- [RECORD EXCERPTS]
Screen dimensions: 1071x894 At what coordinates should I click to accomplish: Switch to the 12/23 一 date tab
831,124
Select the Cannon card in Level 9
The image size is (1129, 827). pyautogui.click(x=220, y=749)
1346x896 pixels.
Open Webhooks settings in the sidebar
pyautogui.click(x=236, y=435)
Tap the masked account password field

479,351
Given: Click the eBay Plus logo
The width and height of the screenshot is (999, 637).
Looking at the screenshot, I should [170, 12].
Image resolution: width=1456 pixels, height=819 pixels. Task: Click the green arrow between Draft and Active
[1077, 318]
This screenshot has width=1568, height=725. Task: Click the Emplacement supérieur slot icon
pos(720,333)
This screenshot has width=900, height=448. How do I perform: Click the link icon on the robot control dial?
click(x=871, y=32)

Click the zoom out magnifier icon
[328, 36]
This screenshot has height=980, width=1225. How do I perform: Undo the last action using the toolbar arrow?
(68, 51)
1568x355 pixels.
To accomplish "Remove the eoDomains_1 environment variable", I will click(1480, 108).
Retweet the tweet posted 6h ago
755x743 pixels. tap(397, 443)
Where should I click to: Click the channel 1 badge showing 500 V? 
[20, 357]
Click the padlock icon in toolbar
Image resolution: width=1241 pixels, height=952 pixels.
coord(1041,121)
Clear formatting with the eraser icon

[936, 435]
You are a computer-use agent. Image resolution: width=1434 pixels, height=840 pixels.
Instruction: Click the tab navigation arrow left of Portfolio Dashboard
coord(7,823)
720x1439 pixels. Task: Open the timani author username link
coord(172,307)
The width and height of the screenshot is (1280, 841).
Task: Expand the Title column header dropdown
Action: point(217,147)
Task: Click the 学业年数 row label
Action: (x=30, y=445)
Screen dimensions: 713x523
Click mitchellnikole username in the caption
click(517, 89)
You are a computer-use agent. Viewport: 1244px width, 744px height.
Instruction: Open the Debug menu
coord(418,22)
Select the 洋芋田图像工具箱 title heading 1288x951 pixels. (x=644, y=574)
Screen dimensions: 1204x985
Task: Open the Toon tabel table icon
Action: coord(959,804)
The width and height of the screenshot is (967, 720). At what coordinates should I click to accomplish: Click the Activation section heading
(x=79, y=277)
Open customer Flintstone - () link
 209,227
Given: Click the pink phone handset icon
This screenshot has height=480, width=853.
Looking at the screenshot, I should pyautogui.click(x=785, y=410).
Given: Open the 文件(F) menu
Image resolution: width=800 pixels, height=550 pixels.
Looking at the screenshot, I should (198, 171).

- [INSTRUCTIONS TO FOLLOW]
All lines above holding the word "Given" make up the answer; copy each one.

- [RESULT FOR THIS EXERCISE]
Given: Click the eBay Plus logo
Given: Click the pink phone handset icon
Given: Open the 文件(F) menu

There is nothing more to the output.